▶ **DIRECTIONS FOR THIS TASK**:
Retype each of the records below exactly, line for line, and omit the pictures from your answer.
○ ○ ○ ○
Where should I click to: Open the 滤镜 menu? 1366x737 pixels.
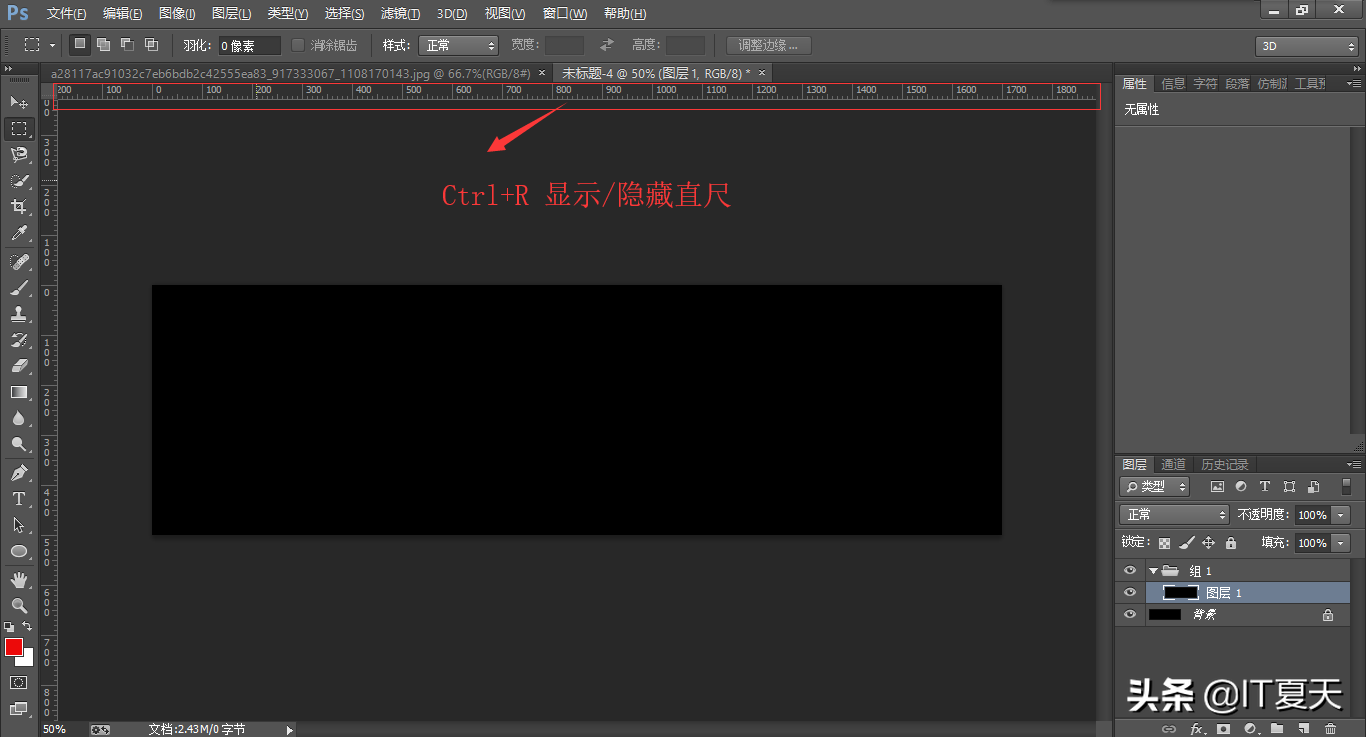click(400, 14)
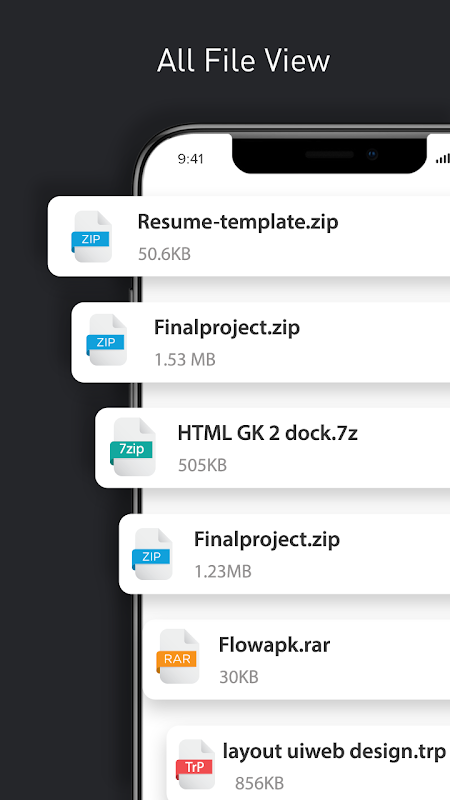Click the All File View heading
The width and height of the screenshot is (450, 800).
(x=243, y=61)
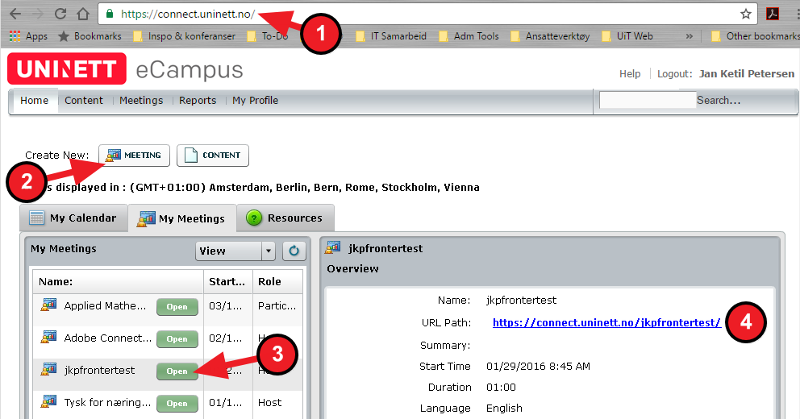Click the refresh icon beside View dropdown

(x=294, y=251)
○ ○ ○ ○
▶ **OUTPUT FOR THIS TASK**:
Where should I click to: Open the 滤镜 menu? 1366x737 pixels.
click(400, 14)
Click the All File View heading
The width and height of the screenshot is (450, 800).
(x=243, y=61)
Click the refresh icon beside View dropdown

(x=294, y=251)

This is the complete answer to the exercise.